View previous topic :: View next topic |
Author |
Message |
Joe
Joined: 27 Sep 2009 Posts: 94 Location: Long Island, NY
|
Posted: Wed Jan 27, 2010 3:19 pm Post subject: APM case study |
|
|
I've never really gotten too much into APM, aside from occasionally glancing at it when trying to analyze a player's defense. I just can't understand when it spits out results like the following, so maybe someone can give me some feedback as to how exactly this is possible.
http://basketballvalue.com/teamplayers.php?year=2009-2010&team=DEN
Going by 1 year APM, the Nuggets only have three above average players this season, and they all play the PF/C positions (Birdman, Nene, Kenyon). Lawson and Billups are massively below average players (so far below average that being above average for either of them doesn't even fall within the SE), and even Melo is below average.
I just want to know, what on earth is going on in games to make the statistic spit out this result?
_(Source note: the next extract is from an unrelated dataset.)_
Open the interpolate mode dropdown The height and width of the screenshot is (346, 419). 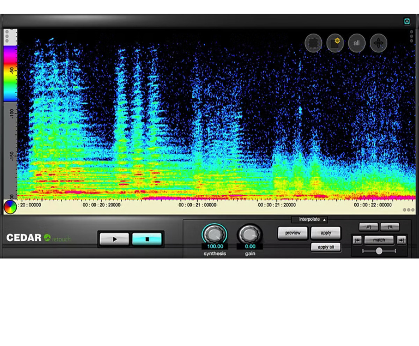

How is it coming to the conclusion that the Nuggets' entire backcourt sucks (including their four highest usage players) in spite of them being the second best team in the West? How are Chauncey Billups and Tywon Lawson playing at a level that suggests they're not even replacement level players?
I get APM is inexact and there's standard error and all this, but when I see stuff like this, it makes me wary about trusting anything, because these results are so unbelievably wonky that it just makes me question everything. I'm really curious as to how exactly this happens, because maybe it can help me better understand what I'm missing here. _________________ http://www.hoopdata.com |
|
Back to top |
|
|
Joe
Joined: 27 Sep 2009 Posts: 94 Location: Long Island, NY
|
Posted: Wed Jan 27, 2010 3:21 pm Post subject: |
|
|
And on a slightly related note, if Joe Sill reads this, I'd be curious if you plan on cranking out some RAPM for this season, seeing how we're at the midway point. Would be curious to see how your numbers evaluate this situation, and maybe the Four Factors numbers could give some more insight. _________________ http://www.hoopdata.com |
|
Back to top |
|
|
Crow
Joined: 20 Jan 2009 Posts: 800
|
Posted: Wed Jan 27, 2010 3:39 pm Post subject: |
|
|
Based on the 2 year data at basketballvalue the basic story with Hilario, Martin and Andersen is still positive overall, just far less extreme.
Based on hoopnumbers previous 3 year regularized data Hilario's defensive performance helped more than his offense hurt. Martin helped with both but mainly on defense. Andersen just barely helped on defense and the offensive drag was bigger. The effects are all much more muted and much more believable to me.
Billups, Smith and Melo were all big positives on offense and light to moderate (Melo) on defensive liability by Hoopnumbers regularized.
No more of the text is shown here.